Sales data validates the strategy:
- 100 units sold in 1 hour on JD.com
- 500 units sold out in 2 days
- Several thousand units shipped by late November
The Bumi achieves this through:
- >90% self-developed core components, including a custom domain controller
- Deep vertical integration in the supply chain
- Lightweight composite materials that reduce weight → reduce motor/battery costs → lower final price
“We’re not fighting for the existing market,” said Jiang Zheyuan, Founder and Chairman of Noetix.
“We’re expanding it. The future of humanoids is scale — and scale starts with accessibility.”
This is the first credible attempt to build a “quasi-consumer” humanoid market — not for factories, but for families and schools.
Technical Execution: Where Cost Meets Capability
The Bumi is not a stripped-down prototype. It delivers:
- Stable bipedal locomotion
- Precise motion control
- Robust performance in unstructured environments (e.g., classrooms with children, uneven floors)
Key innovations enabling this at sub-$1,400:
- Self-developed domain controller: Replaces costly third-party compute modules
- Optimized structural design: High-strength composites reduce weight by 25% vs. metal alternatives
- Efficient power system: Lower energy draw extends usable runtime, reduces battery cost
This isn’t just engineering.
It’s product economics — a rare skill in the robotics space.

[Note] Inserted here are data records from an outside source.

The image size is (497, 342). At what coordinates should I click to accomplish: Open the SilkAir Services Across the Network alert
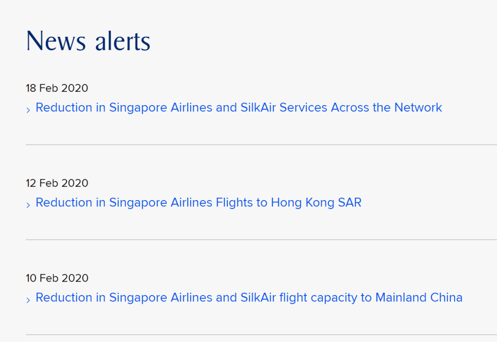tap(238, 107)
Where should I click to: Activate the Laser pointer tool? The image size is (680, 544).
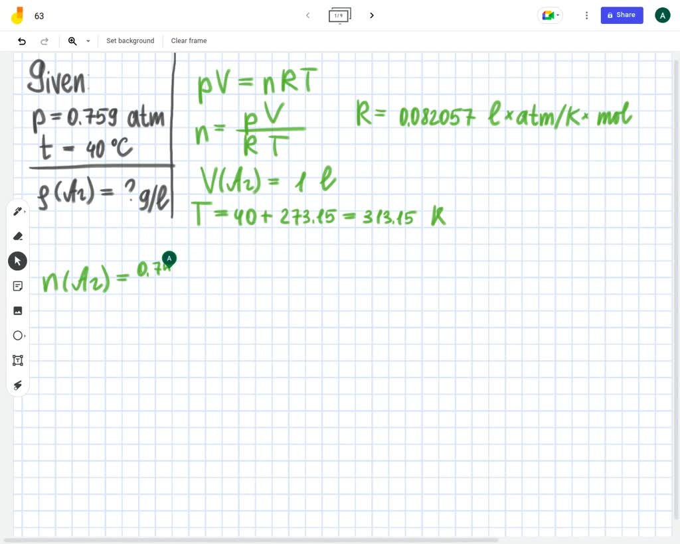(17, 385)
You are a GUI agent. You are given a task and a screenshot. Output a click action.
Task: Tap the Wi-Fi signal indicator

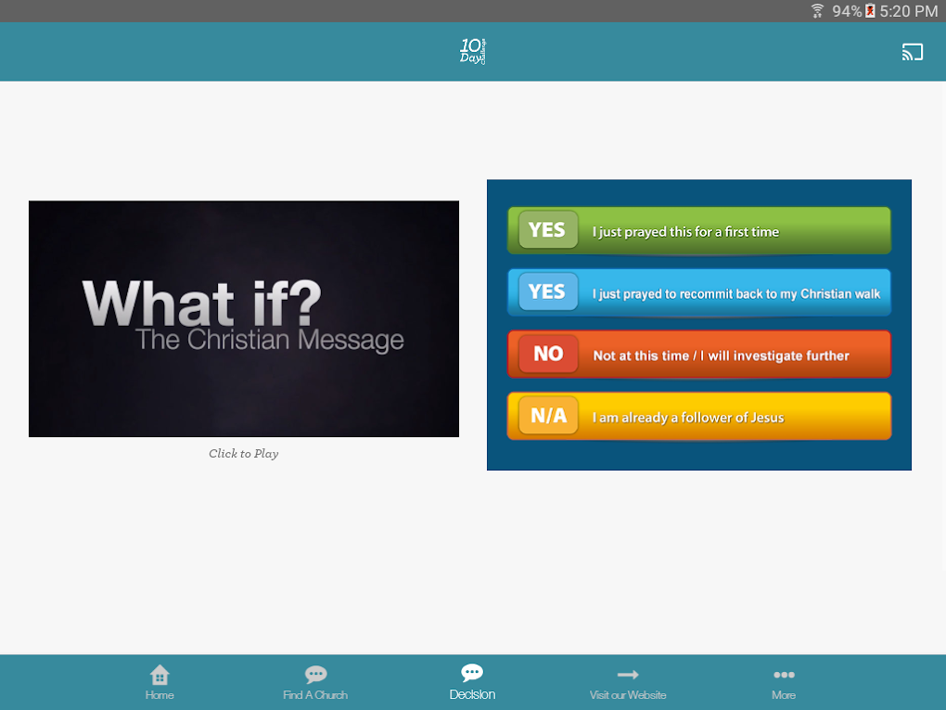pyautogui.click(x=817, y=11)
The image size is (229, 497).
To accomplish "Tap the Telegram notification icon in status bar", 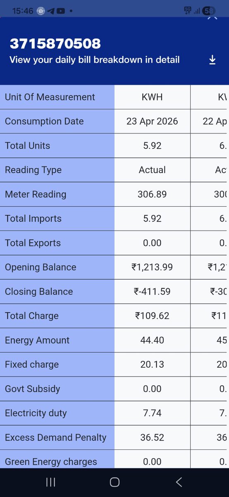I will (x=51, y=11).
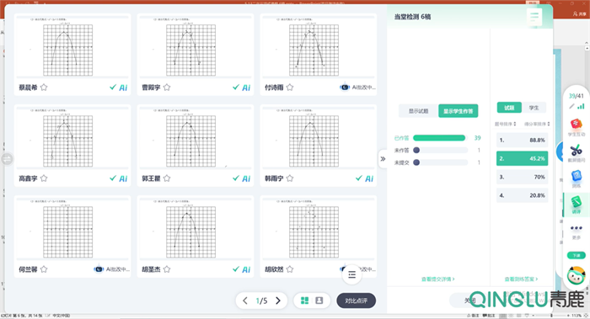The height and width of the screenshot is (319, 590).
Task: Sort by question number dropdown
Action: tap(506, 124)
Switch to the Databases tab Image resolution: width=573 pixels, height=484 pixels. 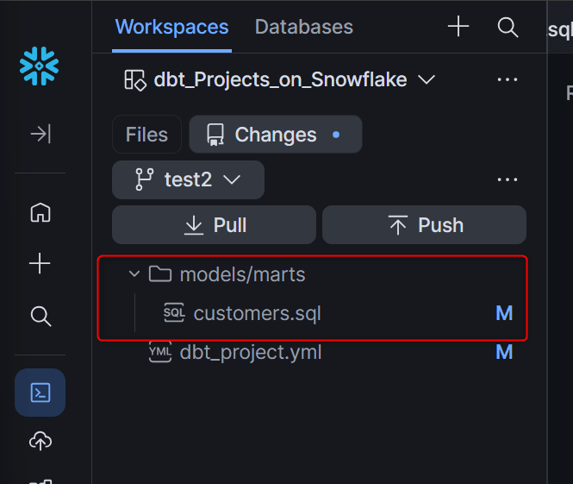click(303, 27)
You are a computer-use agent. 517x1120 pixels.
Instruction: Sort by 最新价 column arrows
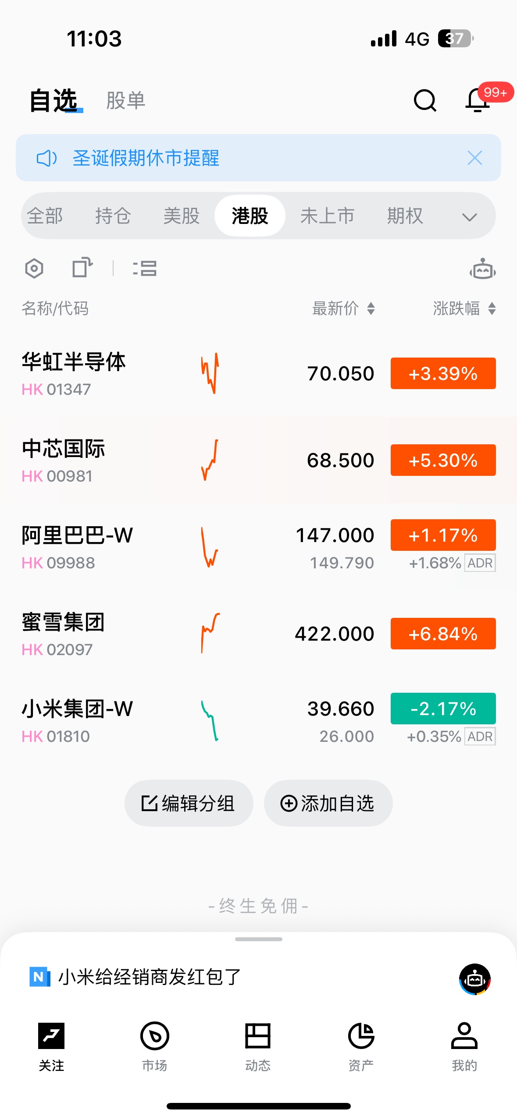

Dual-Engine Growth Strategy: Research + Mass Market
Noetix is executing a two-pronged strategy:
1. Research & Elite Education
- Partnered with Tsinghua University High School to establish an advanced robotics lab
- Collaborating with Peking University-affiliated schools, Beijing Dance Academy, and others
- Engaged with Xi’an Jiaotong University, Huazhong University of Science and Technology, ShanghaiTech, and more on bionic control, perception, and AI integration
This maintains technical credibility and locks in the next generation of robotics talent.
2. Mass Commercialization
- 500-unit/month delivery capacity expected by end of 2025
- On track to meet full-year sales targets
- Building inventory and logistics for 2026 scale
This creates a flywheel:
Research validates technology → Consumer product drives volume → Volume funds next-gen R&D.
Investment Takeaway: Education Is the Beachhead — Not the Endgame
Noetix’s bet is clear:
The first trillion-dollar humanoid market won’t be factories.
It will be classrooms.
Why education works now:
- Budgets exist: Schools already spend on STEM/IT equipment
- Curriculum alignment: AI/robotics is now mandated in China’s K–12 standards
- Low barrier to adoption: Teachers need plug-and-play tools — not PhDs in control theory
- Network effects: Once a school adopts Bumi, it becomes the standard for years
Most humanoid companies are stuck in the “industrial demo trap” — showing robots in empty factories with no path to ROI.
Noetix has found a real customer, with real budgets, buying real units.
That’s why investors are writing billion-yuan checks.
And if this model works in China, it scales globally.